Martin’s research currently focuses on utilizing thermal imagery to measure the thermoregulation of bison and exploring how nutrition of bison changes along the Great Plains. Martin is originally from a bison ranch in Maiden Rock, Wisconsin, and has a bachelor’s degree in geology and a master’s degree in geosciences from East Tennessee State University, as well as a Ph.D. in wildlife and fisheries sciences from Texas A&M University.
“The overarching theme of my research is to explore how bison respond to the direct effects of increasing climate variability and climate change, as well as how the indirect effects of these things will change how bison grow and reproduce in response to changes in forage quality and water availability,” Martin said.
Decreasing forage productivity also decreases bison productivity. Decreased bison productivity affects the sustainability and profit margins of bison producers, which Martin says is a big concern of his.
“While they are the largest native mammal to North America, bison are the smallest they have ever been in their nearly 1.5-million-year evolutionary record and are expected to continue to decline in size by nearly 50% with projected scenarios of warming and drought in the Great Plains,” Martin said. “This is a cornerstone of my research: seeking to understand how we can best adapt our management practices to maintain sustainability.”

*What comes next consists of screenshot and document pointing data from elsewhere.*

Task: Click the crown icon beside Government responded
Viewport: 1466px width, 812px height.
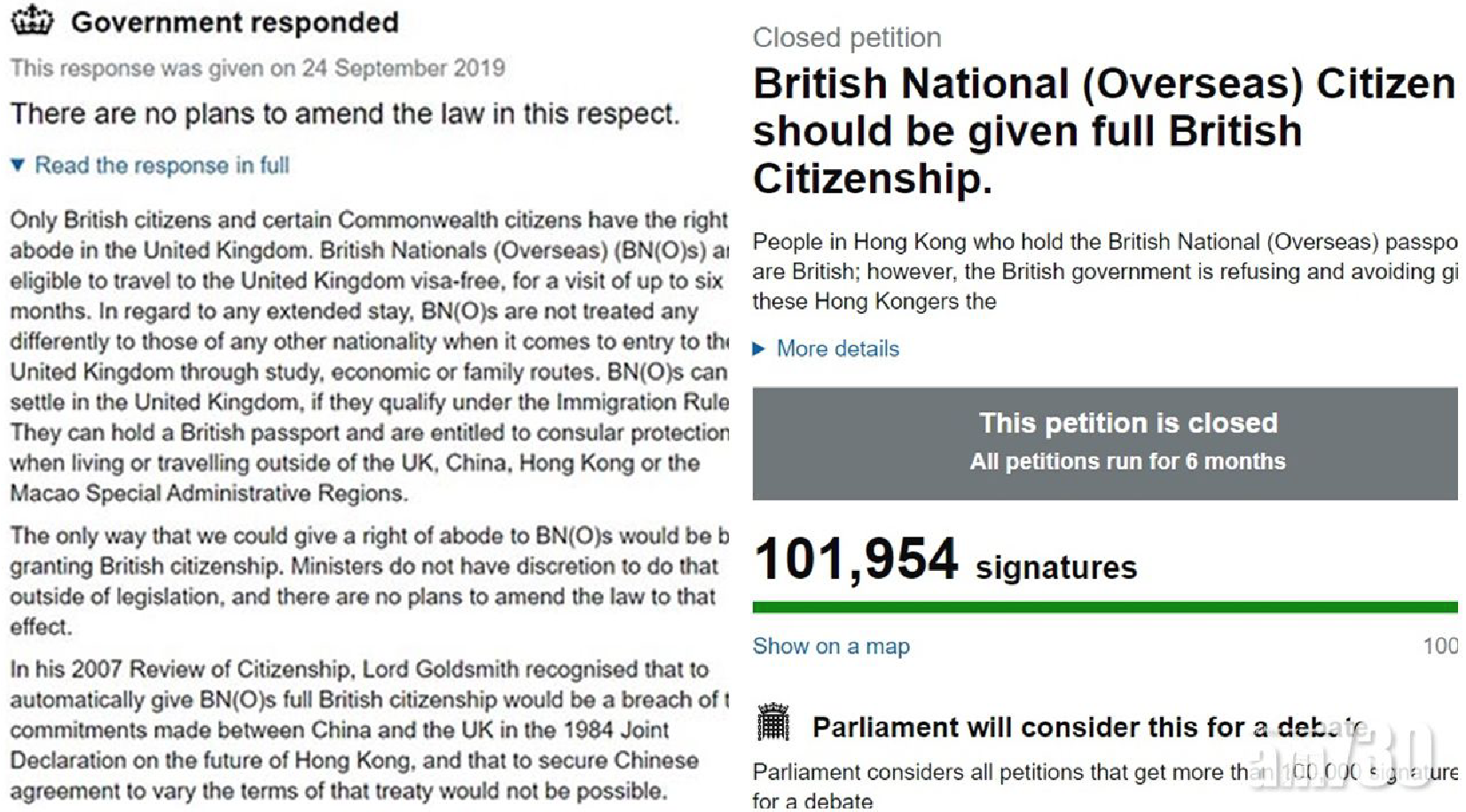Action: (32, 20)
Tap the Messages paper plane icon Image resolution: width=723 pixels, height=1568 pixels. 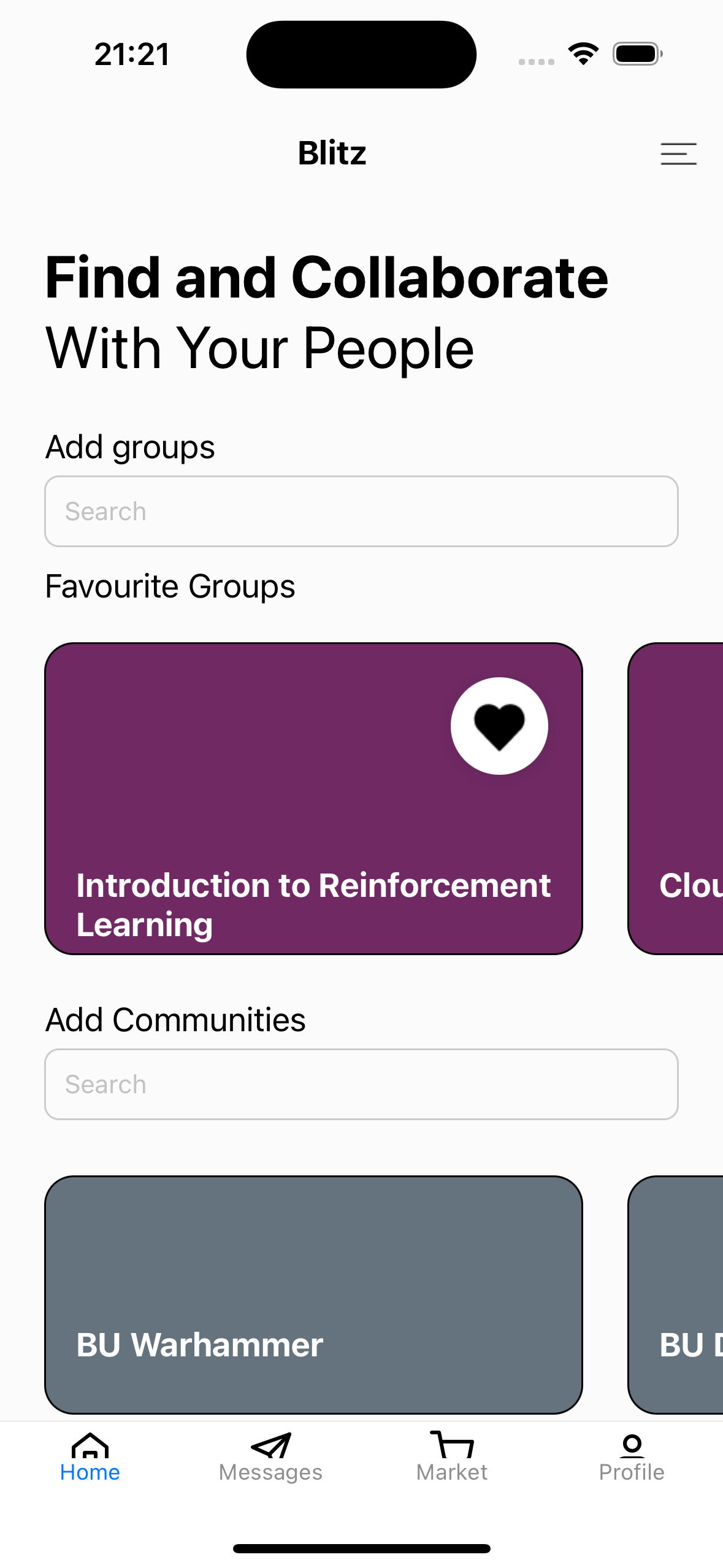point(270,1445)
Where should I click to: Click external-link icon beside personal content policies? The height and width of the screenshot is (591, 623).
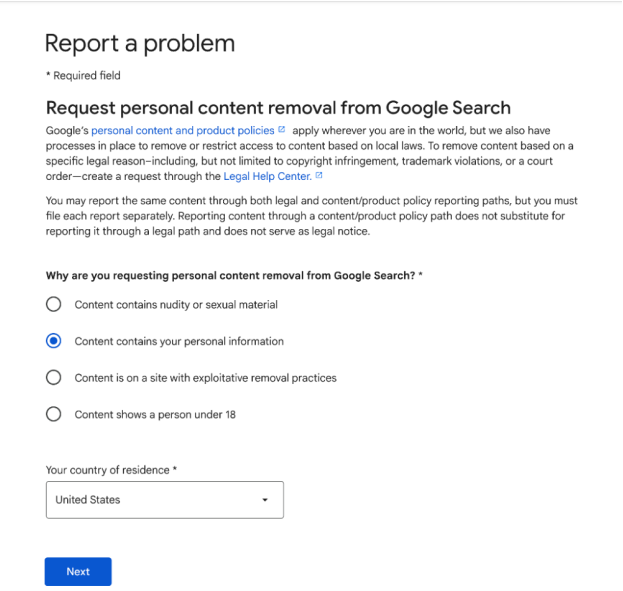[282, 130]
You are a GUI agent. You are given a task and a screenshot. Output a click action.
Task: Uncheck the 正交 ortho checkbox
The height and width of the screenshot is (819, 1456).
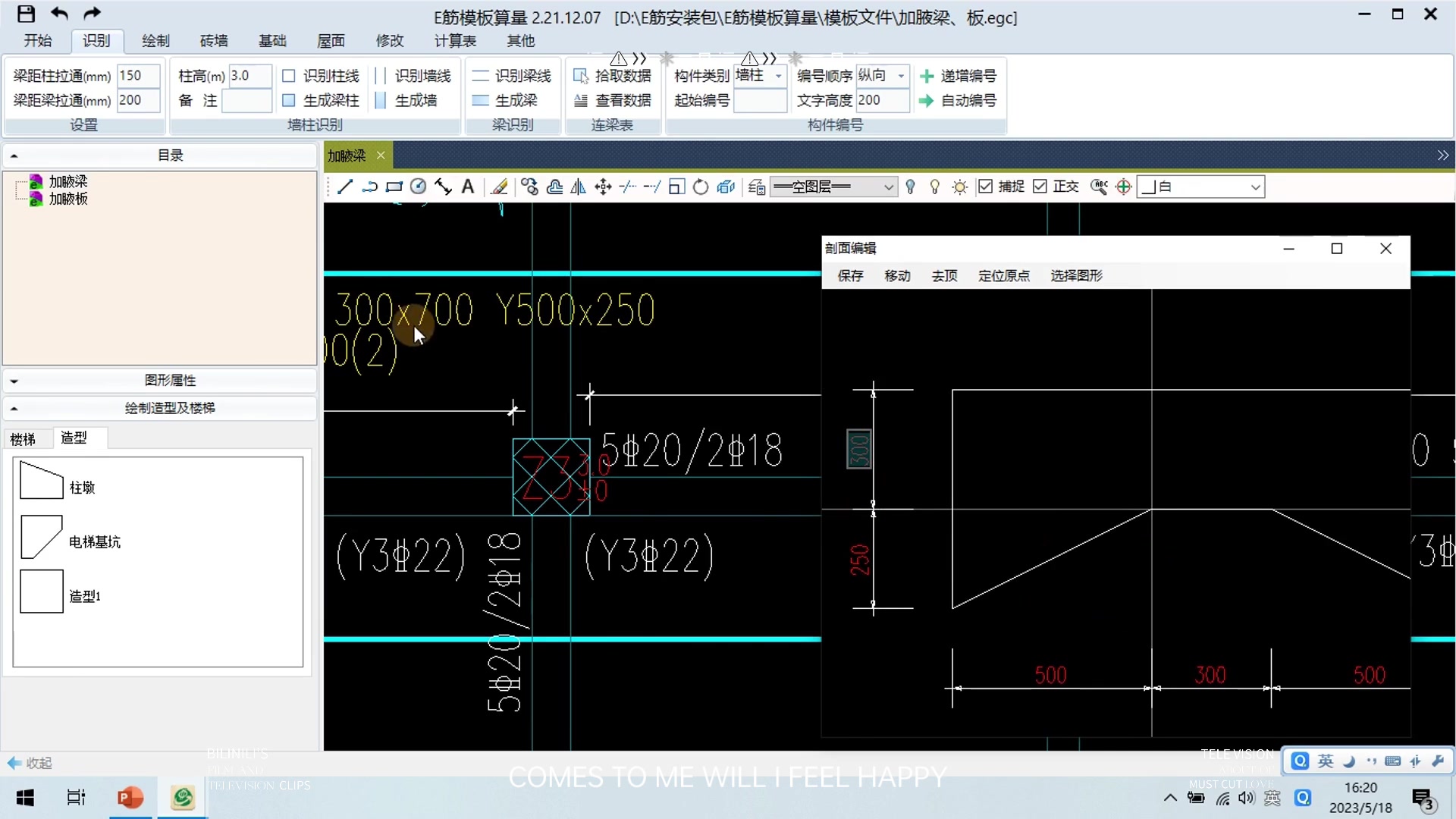pyautogui.click(x=1040, y=187)
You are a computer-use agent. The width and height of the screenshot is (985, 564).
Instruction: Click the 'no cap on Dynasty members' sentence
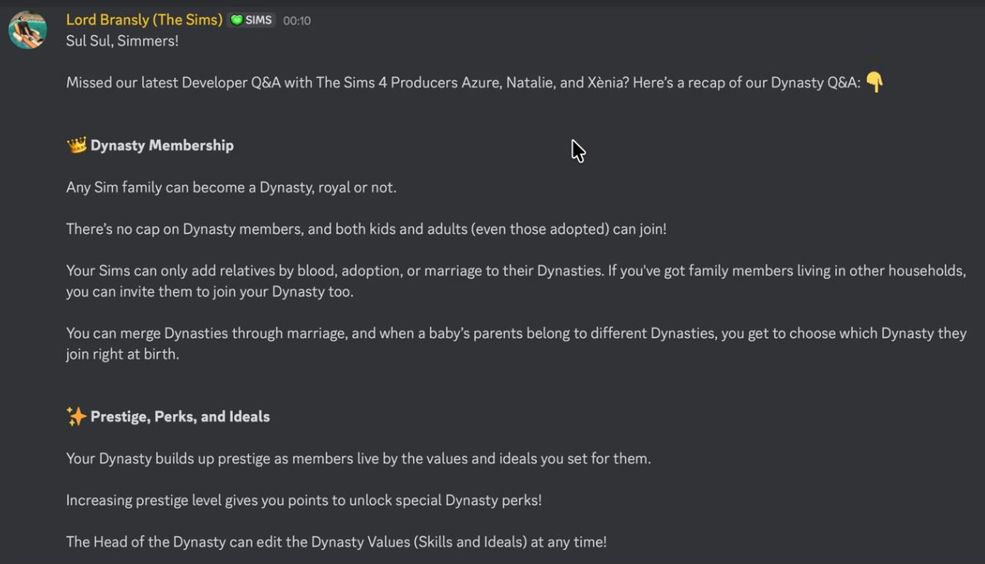pyautogui.click(x=366, y=229)
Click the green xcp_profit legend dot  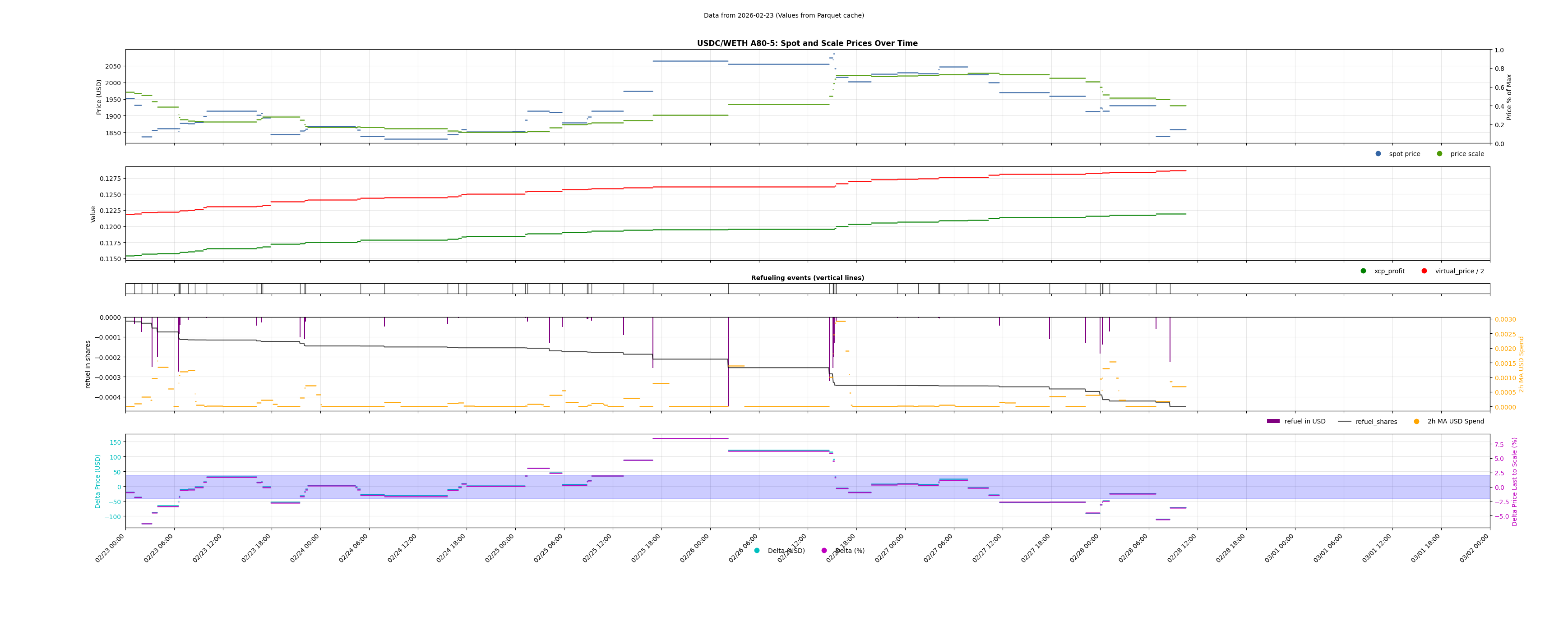[1364, 271]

Martin has published several articles on the utility of the fossil record to help improve the conservation of bison and better understand how bison change their size and shape in response to different climatic pressures such as increasing temperature or worsening drought. While working on his Ph.D., he took a physiological approach to understanding how bison change their size and shape to climate. He studied 19 bison herds ranging from Saskatchewan to Texas with a thermal imaging camera to measure how bison balance their heat in the summer and winter along the entire length of the Great Plains.
In his new role, Martin says he is looking forward to collaborating with and assembling teams to advance research, extension and education about bison. “There is already a great group of people who are working on various bison projects and I look forward to sharing their research findings through the Center of Excellence, as well as conducting my own research on bison.”
Martin believes that the Center of Excellence for Bison Studies is filling a much needed role that helps to centralize and create information and knowledge about bison for many groups of people, including bison herd managers on private operations and public parks, to Native American tribes who rely on bison production and preservation, to the general public who are curious about bison and how they interact with their surroundings and how they are produced as a healthy source of protein.
“It is our aim to provide information and services to improve the production and conservation of our national mammal: the bison,” Martin said.